BEGIN

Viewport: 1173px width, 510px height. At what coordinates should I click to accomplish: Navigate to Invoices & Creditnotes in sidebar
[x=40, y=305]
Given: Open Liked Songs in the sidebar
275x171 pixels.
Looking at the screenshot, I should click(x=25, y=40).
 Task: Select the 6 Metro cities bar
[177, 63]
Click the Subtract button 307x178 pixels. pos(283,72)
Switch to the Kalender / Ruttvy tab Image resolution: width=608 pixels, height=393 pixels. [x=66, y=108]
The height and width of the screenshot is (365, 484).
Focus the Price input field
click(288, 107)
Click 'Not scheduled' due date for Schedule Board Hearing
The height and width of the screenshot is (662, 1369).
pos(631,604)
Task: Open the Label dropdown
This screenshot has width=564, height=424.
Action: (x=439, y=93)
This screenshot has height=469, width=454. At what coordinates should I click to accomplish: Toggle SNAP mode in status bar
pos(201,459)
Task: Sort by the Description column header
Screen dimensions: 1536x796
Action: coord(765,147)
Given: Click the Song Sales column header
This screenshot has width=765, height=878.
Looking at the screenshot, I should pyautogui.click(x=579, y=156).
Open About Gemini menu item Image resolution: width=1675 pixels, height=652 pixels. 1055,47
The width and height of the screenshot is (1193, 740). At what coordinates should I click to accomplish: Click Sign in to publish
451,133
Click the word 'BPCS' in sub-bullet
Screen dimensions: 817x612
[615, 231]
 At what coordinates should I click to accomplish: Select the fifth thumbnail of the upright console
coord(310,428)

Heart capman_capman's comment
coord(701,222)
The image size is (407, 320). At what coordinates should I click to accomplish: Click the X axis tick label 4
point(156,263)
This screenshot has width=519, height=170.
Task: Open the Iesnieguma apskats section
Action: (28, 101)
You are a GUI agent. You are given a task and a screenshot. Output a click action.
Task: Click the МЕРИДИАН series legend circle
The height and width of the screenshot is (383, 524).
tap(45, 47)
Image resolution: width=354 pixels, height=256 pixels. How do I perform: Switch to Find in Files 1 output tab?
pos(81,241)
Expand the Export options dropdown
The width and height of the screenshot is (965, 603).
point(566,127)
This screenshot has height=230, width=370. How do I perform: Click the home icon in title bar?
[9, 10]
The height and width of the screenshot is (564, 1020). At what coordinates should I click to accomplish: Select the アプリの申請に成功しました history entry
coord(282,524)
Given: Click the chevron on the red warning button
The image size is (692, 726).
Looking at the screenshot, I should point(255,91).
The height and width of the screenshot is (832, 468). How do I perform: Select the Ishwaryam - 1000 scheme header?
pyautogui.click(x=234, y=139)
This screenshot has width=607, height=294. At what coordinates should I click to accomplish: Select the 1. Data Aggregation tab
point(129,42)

END

Your assignment:
Write the listing out again, exactly as shown above.

Exercise result:
Viewport: 1173px width, 510px height. At what coordinates should I click to accomplish: Navigate to Invoices & Creditnotes in sidebar
[x=40, y=305]
Given: Open Liked Songs in the sidebar
275x171 pixels.
Looking at the screenshot, I should click(x=25, y=40).
 Task: Select the 6 Metro cities bar
[177, 63]
Click the Subtract button 307x178 pixels. pos(283,72)
Switch to the Kalender / Ruttvy tab Image resolution: width=608 pixels, height=393 pixels. [x=66, y=108]
The height and width of the screenshot is (365, 484).
Focus the Price input field
click(288, 107)
Click 'Not scheduled' due date for Schedule Board Hearing
The height and width of the screenshot is (662, 1369).
pos(631,604)
Task: Open the Label dropdown
This screenshot has width=564, height=424.
Action: (x=439, y=93)
This screenshot has height=469, width=454. At what coordinates should I click to accomplish: Toggle SNAP mode in status bar
pos(201,459)
Task: Sort by the Description column header
Screen dimensions: 1536x796
Action: coord(765,147)
Given: Click the Song Sales column header
This screenshot has width=765, height=878.
Looking at the screenshot, I should pyautogui.click(x=579, y=156).
Open About Gemini menu item Image resolution: width=1675 pixels, height=652 pixels. 1055,47
The width and height of the screenshot is (1193, 740). At what coordinates should I click to accomplish: Click Sign in to publish
451,133
Click the word 'BPCS' in sub-bullet
Screen dimensions: 817x612
[615, 231]
 At what coordinates should I click to accomplish: Select the fifth thumbnail of the upright console
coord(310,428)

Heart capman_capman's comment
coord(701,222)
The image size is (407, 320). At what coordinates should I click to accomplish: Click the X axis tick label 4
point(156,263)
This screenshot has width=519, height=170.
Task: Open the Iesnieguma apskats section
Action: (28, 101)
You are a GUI agent. You are given a task and a screenshot. Output a click action.
Task: Click the МЕРИДИАН series legend circle
The height and width of the screenshot is (383, 524).
tap(45, 47)
Image resolution: width=354 pixels, height=256 pixels. How do I perform: Switch to Find in Files 1 output tab?
pos(81,241)
Expand the Export options dropdown
The width and height of the screenshot is (965, 603).
point(566,127)
This screenshot has height=230, width=370. How do I perform: Click the home icon in title bar?
[9, 10]
The height and width of the screenshot is (564, 1020). At what coordinates should I click to accomplish: Select the アプリの申請に成功しました history entry
coord(282,524)
Given: Click the chevron on the red warning button
The image size is (692, 726).
Looking at the screenshot, I should point(255,91).
The height and width of the screenshot is (832, 468). How do I perform: Select the Ishwaryam - 1000 scheme header?
pyautogui.click(x=234, y=139)
This screenshot has width=607, height=294. At what coordinates should I click to accomplish: Select the 1. Data Aggregation tab
point(129,42)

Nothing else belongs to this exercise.